Tanto più che nella Shanghai avente status semicoloniale, ogni cinese è subalterno rispetto a qualcuno, anche se ovviamente i gradi di oppressione sono differenti. È più sfruttata una operaia filatrice di cotone che guadagna dagli otto ai dieci yuan al mese o una prostituta che ne prende due, tre a prestazione? Eccetto la visione moralistica che fa classificare la prostituzione come un’attività più vergognosa e al di là della sola riflessione economica che porta ad un’impasse, si terrà conto delle altre variabili, la principale delle quali è sotto quale status la donna praticava l’attività e che grado di controllo manteneva sulle condizioni di lavoro. La prostituzione è una costante della società umana ed è legata alla sessualità, una dimensione spesso tralasciata dal lavoro degli storici più che esserne considerata come essenziale. La prostituzione è anche specchio di tutte le trasformazioni sociali poiché l’ambiente prostituzionale è un’interfaccia tra la buona società e gli strati più bassi e devianti che la compongono: fa luce su tutta una serie di elementi quali relazioni sociali, significati sessuali, identità culturali e politiche, sulla condizione della donna e sul suo ruolo.
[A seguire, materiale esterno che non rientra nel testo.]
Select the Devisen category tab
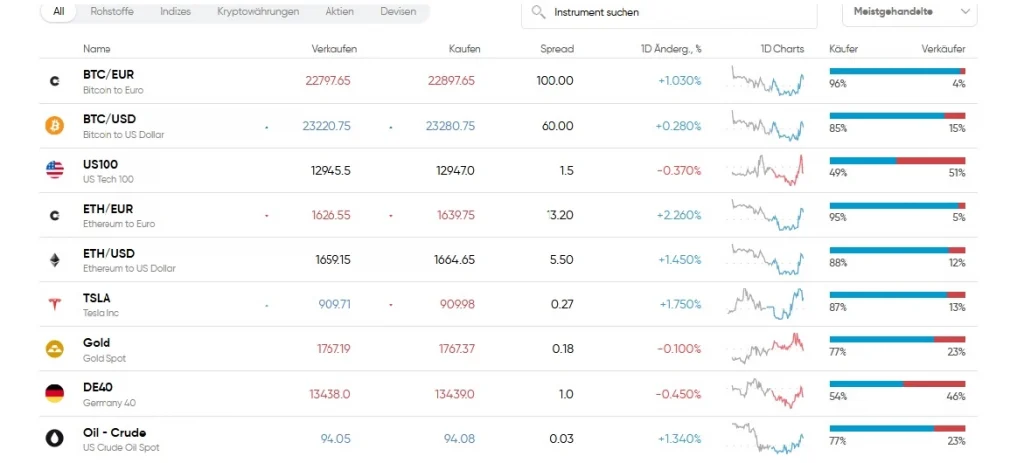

Benché la prostituzione riguardi sempre la vendita di servizi sessuali, i molteplici significati che le si attribuiscono, richiedono che si vada al di là della referenza di “più antica professione del mondo”. Le cause dell’ipertrofia prostituzionale che caratterizza Shanghai all’inizio del XX secolo non sono da ricercare nella miseria delle campagne, nell’attrazione che esercita l’opulenza della città, nella cupidigia di mercanti di esseri umani poiché questi fattori hanno solo esacerbato il fenomeno. La prostituzione risulta da un combo di elementi di natura e di cultura. Gli argomenti di natura, la libido maschile, non sono una spiegazione, nessun atto sfugge ad un condizionamento culturale, solo l’atto sessuale primario è un atto di natura ma non le condizioni della sua realizzazione. La prostituzione nasce da una ineguaglianza tra i sessi marcata da una impronta culturale che ha messo la donna in uno stato di subordinazione.